A défaut, le local sera soumis à la loi du 1er Septembre 1948.


Le rôle du Tribunal :

 

Le Juge fixera le montant du loyer et statuera sur les demandes des parties.

 

La décision sera exécutoire, même dans le cas où une voie de recours serait exercée.


Sur les conséquences des baux de l'article 28 de la loi de 1986 :

 

1°) La prise d'effet du bail :

 

Le bail sera conclu et prendra effet six mois après la notification de la proposition de contrat faite par le bailleur, sauf autres conventions entre les parties.

 

Aussi, à compter de la prise d'effet du bail, celui-ci ne sera plus soumis aux dispositions de la loi du 1er Septembre 1948, mais :

 

Pour les locaux d'habitations ou mixtes, aux dispositions des chapitres I, II et III et aux articles 30 à 33 de la loi du 23 Décembre 1986, et aux clauses du contrat.

Le locataire aura alors la possibilité de demander la fixation du local aux normes de confort et d'habitabilité prévues par l'article 25 de la loi du 23 Décembre 1986 et le décret du 30 Janvier 2002.
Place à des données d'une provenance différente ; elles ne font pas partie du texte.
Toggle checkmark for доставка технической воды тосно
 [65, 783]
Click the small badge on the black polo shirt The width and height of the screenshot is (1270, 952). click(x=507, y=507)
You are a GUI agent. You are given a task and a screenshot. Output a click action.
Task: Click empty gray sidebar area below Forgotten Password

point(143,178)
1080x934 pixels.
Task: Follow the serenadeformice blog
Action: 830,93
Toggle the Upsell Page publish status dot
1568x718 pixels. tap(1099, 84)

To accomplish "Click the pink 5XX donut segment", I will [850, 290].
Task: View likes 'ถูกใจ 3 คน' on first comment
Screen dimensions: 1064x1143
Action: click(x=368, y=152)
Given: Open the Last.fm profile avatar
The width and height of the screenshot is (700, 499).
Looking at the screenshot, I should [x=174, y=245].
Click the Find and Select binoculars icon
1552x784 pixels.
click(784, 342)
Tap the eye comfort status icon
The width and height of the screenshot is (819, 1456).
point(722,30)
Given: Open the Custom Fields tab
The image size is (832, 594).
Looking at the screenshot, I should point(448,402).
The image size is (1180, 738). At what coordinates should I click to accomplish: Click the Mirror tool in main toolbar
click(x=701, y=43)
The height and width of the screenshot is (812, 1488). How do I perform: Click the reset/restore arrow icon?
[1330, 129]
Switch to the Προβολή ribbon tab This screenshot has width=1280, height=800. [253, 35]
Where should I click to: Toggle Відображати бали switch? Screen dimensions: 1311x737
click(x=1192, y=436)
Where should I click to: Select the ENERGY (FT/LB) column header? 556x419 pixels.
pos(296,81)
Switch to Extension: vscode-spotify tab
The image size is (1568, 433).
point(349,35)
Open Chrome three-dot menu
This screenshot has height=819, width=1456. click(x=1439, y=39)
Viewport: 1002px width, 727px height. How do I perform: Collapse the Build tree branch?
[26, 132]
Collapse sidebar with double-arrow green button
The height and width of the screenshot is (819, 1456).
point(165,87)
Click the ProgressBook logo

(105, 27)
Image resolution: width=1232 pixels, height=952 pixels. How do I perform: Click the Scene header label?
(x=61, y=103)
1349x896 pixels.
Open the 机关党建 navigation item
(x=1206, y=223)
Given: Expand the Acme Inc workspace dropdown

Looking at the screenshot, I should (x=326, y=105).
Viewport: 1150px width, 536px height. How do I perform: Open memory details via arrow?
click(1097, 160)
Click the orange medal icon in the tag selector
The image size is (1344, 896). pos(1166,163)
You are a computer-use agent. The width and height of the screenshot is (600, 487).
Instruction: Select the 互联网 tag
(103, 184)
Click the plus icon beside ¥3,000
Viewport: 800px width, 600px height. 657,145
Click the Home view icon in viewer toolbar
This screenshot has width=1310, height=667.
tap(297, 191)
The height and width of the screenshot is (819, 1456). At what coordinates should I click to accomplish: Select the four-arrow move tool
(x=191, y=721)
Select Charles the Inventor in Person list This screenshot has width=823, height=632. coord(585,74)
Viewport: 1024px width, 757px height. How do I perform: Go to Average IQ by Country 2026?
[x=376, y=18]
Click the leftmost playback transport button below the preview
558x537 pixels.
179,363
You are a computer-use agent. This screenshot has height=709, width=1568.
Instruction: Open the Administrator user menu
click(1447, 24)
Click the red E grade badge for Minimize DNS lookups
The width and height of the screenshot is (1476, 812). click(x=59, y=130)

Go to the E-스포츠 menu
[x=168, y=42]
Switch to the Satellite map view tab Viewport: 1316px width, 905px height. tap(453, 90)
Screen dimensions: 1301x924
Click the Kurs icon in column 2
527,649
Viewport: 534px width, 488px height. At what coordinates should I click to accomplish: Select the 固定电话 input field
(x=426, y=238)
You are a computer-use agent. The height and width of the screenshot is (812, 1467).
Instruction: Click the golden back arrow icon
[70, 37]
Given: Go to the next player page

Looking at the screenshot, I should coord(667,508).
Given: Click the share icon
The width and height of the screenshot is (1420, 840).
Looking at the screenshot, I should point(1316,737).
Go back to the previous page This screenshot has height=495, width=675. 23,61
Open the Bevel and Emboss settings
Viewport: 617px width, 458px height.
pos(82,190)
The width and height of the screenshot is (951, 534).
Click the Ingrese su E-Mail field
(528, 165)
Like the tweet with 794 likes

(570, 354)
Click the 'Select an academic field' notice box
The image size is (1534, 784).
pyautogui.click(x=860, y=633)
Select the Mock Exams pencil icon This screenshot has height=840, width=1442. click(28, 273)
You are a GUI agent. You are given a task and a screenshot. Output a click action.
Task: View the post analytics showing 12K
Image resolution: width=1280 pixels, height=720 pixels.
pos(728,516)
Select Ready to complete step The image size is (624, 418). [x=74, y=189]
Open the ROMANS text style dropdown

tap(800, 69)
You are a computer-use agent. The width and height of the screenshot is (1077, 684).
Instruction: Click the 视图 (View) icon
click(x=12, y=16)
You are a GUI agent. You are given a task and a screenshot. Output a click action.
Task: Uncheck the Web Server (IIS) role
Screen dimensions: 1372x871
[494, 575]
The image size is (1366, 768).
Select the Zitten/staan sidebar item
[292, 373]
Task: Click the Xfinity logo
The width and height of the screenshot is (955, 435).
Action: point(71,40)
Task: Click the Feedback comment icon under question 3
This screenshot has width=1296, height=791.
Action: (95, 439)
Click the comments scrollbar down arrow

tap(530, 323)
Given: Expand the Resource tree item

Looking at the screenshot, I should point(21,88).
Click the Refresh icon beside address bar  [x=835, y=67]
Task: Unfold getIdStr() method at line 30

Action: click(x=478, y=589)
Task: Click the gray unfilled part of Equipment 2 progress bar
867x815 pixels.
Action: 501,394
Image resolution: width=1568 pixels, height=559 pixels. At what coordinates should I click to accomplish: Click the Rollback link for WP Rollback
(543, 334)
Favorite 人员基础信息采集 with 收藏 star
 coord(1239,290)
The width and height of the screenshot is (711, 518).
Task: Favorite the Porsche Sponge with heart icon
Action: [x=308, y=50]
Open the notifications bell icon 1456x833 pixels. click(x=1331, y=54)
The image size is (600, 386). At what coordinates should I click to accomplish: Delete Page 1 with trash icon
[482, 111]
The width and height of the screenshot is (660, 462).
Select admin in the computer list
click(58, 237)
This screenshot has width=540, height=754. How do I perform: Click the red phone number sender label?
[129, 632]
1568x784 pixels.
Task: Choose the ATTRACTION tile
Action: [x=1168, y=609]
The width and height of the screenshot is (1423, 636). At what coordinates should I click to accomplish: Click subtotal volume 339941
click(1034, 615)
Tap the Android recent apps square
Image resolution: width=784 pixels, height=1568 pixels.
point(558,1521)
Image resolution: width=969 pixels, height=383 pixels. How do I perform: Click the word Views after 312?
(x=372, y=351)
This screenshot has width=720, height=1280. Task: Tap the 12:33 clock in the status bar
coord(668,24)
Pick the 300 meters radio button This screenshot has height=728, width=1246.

Précision : La réparation des locaux n'est pas une des conditions préalables obligatoires pour que le bailleur puisse proposer un bail de sortie de la loi de 1948.

 

Pour les locaux exclusivement professionnels, aux dispositions du Code Civil et de l'article 57 A de la loi du 23 Décembre 1986.

 

Le sort juridique du bail à l'issue de ses huit années initiales :

 

A l'expiration des huit années ou plus de location, les locaux d'habitation ou mixtes (à usage professionnel et d'habitation) deviennent soumis à la loi du 6 Juillet 1989.

 

Les locaux à usage exclusivement professionnel, seront soumis au Code Civil et à l'article 57 A de la loi du 23 Décembre 1986.


EN CONCLUSION :

 

Les baux de sortie de la loi du 1er Septembre 1948, tels que régis et organisés par l'article 28 de la loi de 1986 nous semblent permettre de trouver un équilibre entre le droit au maintien dans les lieux offert aux locataires par la loi de 1948, et la possibilité pour les bailleurs de percevoir enfin un loyer représentant la valeur locative du bien loué.